The cemetery's origins are linked with the name of Stan Ioan Pătraş, a local artist who sculpted the first tombstone crosses. In 1935, Pătraș carved the first epitaph and, as of the 1960s, more than 800 of such oak wood crosses came into sight. The inscription on his tombstone cross says: 
Since I was a little boy  I was known as Stan Ion Pătraş  Listen to me, fellows  There are no lies in what I am going to say  All along my life  I meant no harm to anyone  But did good as much as I could  To anyone who asked  Oh, my poor World  Because It was hard living in it

Here I rest. Pop Ion Osu is my name. And you see how old I am, but I am going to cut the grass and there if I shall arrive, I shall eat the cheese sandwich. And after I shall eat, I shall take my sickle and cut the grass because that is the way a peasant works. I lived 68 years.

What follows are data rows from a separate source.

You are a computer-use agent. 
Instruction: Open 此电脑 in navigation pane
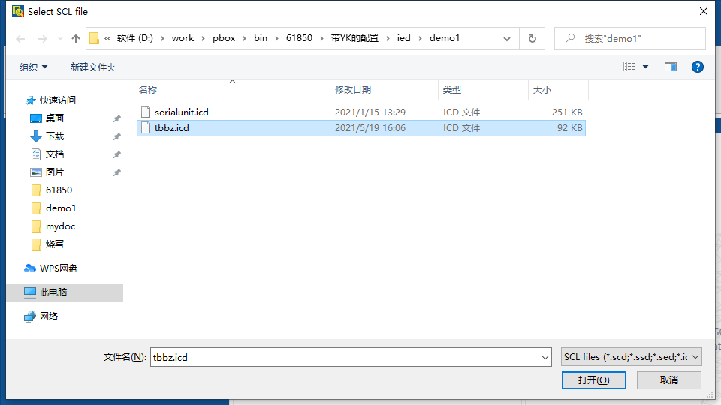(x=53, y=293)
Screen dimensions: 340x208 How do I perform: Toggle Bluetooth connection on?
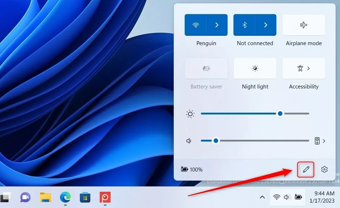tap(244, 25)
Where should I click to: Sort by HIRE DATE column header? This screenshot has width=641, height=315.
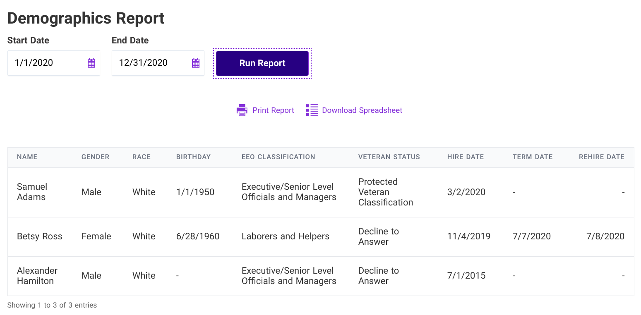pyautogui.click(x=466, y=157)
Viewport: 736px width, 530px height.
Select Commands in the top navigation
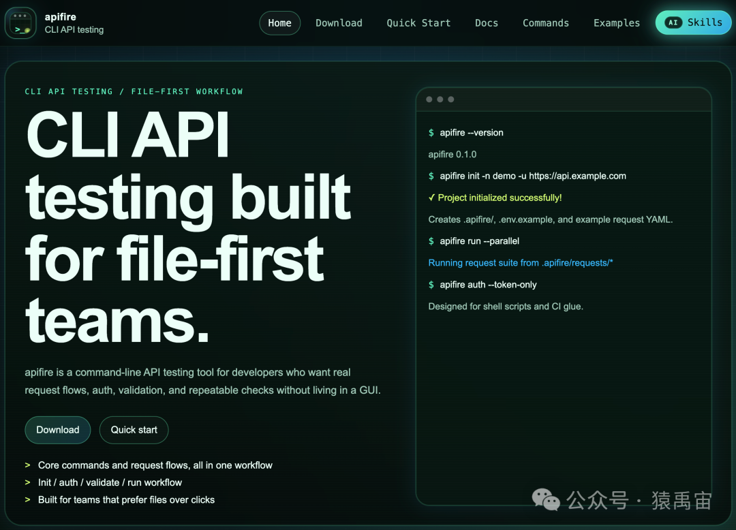point(545,22)
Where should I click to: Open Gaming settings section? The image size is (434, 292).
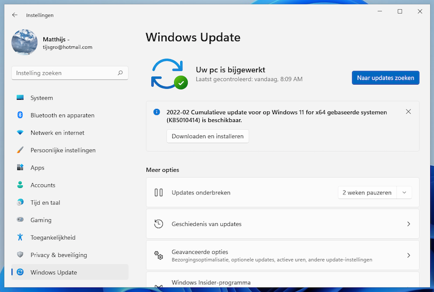pos(41,220)

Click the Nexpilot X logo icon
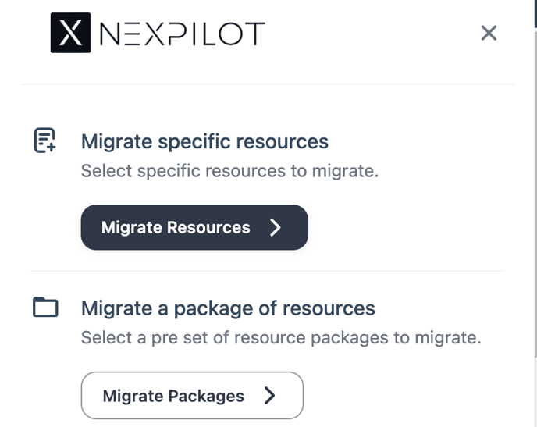pos(70,33)
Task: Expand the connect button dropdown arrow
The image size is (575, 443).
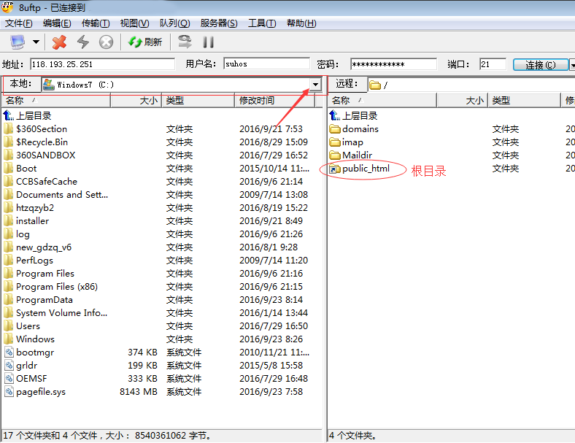Action: pyautogui.click(x=572, y=65)
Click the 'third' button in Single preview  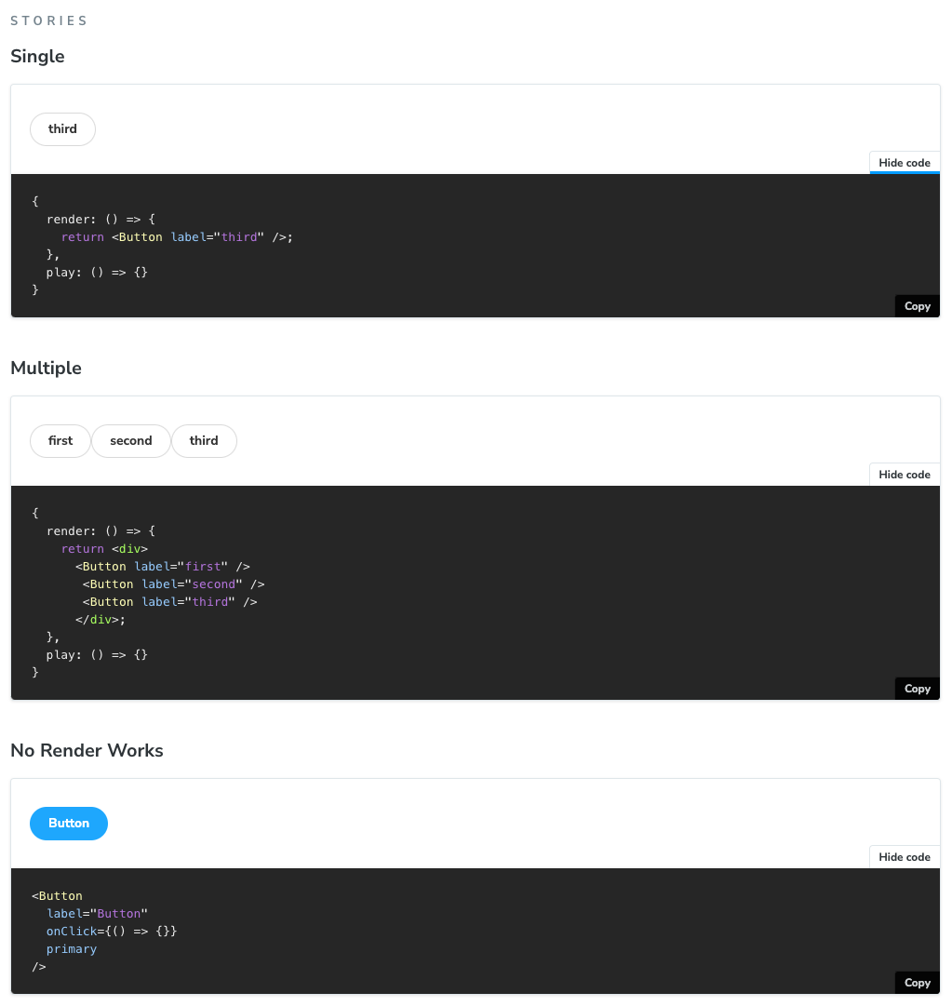(62, 128)
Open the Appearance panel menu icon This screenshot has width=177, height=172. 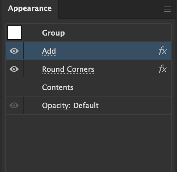click(168, 9)
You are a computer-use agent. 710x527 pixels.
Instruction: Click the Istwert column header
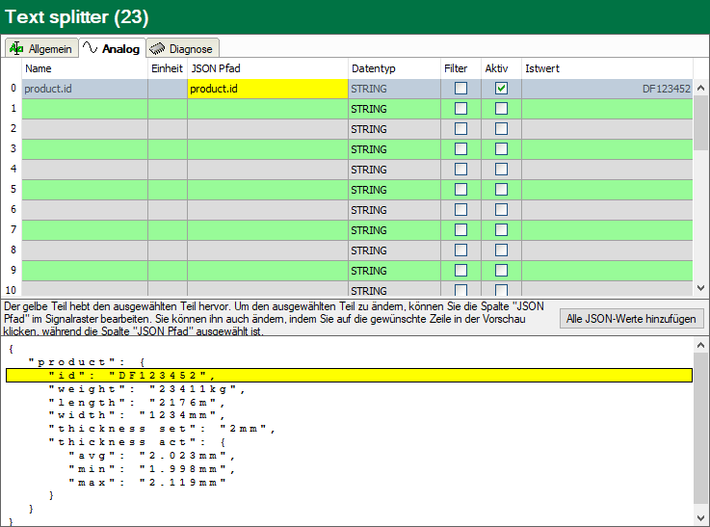tap(607, 68)
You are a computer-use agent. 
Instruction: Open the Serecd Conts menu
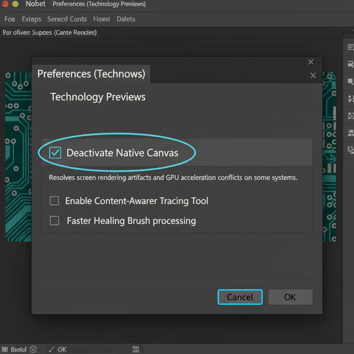pyautogui.click(x=67, y=19)
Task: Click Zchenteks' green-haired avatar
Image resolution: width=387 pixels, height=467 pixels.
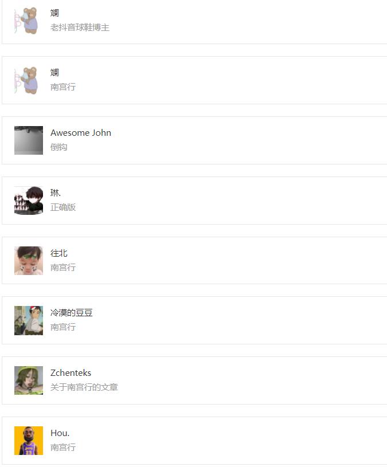Action: 29,380
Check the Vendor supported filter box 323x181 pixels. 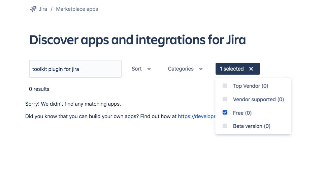point(225,99)
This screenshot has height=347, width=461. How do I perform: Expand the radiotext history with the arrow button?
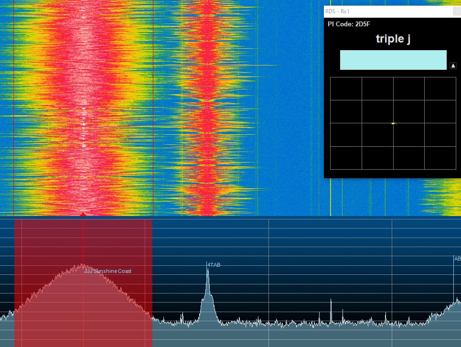pos(453,65)
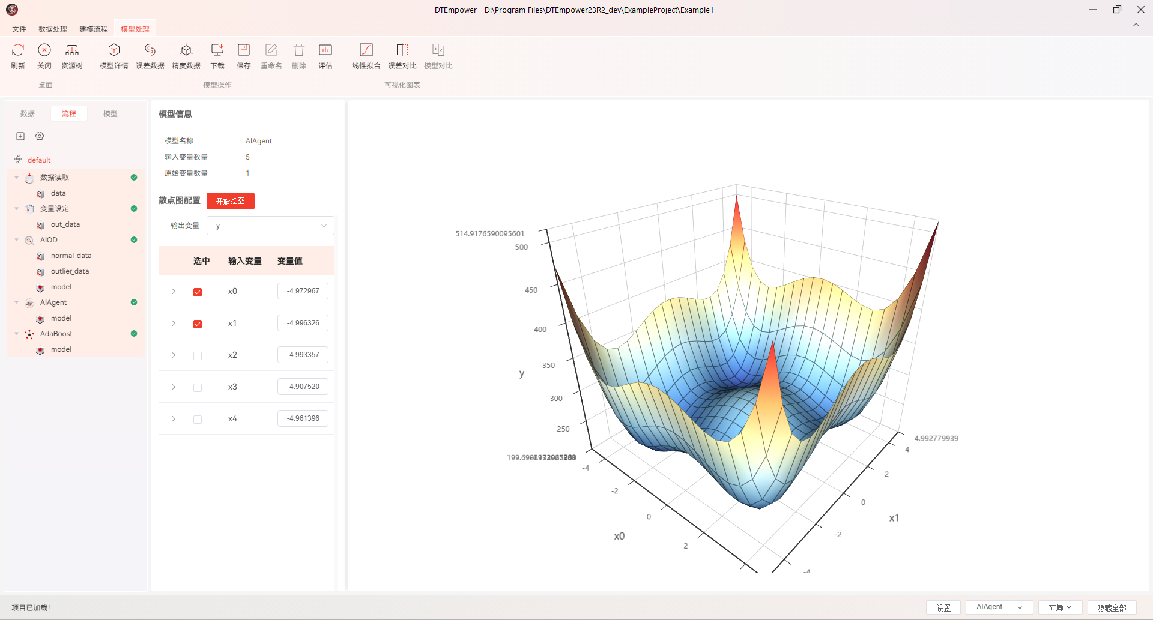1153x620 pixels.
Task: Expand the x3 variable row chevron
Action: (174, 387)
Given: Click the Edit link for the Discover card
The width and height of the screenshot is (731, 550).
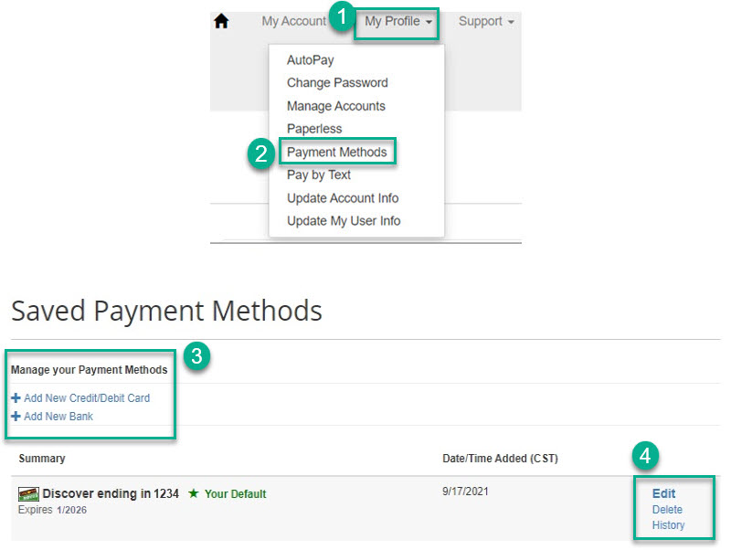Looking at the screenshot, I should (x=662, y=492).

Here I rest. Stan Ion Petrenjel is my name. I lived nice years and I am the father of Ianos. So I worked on wooden churches and now I am resting in this saint wooden placed. I lived 87 years.

Here is rest. My name is Stan Ion of Mihaies where I have been a police man. And after that I went to Brasov where I was a good policeman. And now I solute you because you will never see me again. I left life with 58 years in 1952.

Here I rest. Manaila Ion Mahumesc is my name and I have been the boy of Nani. There are few people like me. I was a nice guy and handsome. But I have not been lucky because I died as a young guy and my body is now destroyed in the earth. Dear mother and wife, God should take care of you and my children, because I loved all of you very much. And I wait that we will meet again.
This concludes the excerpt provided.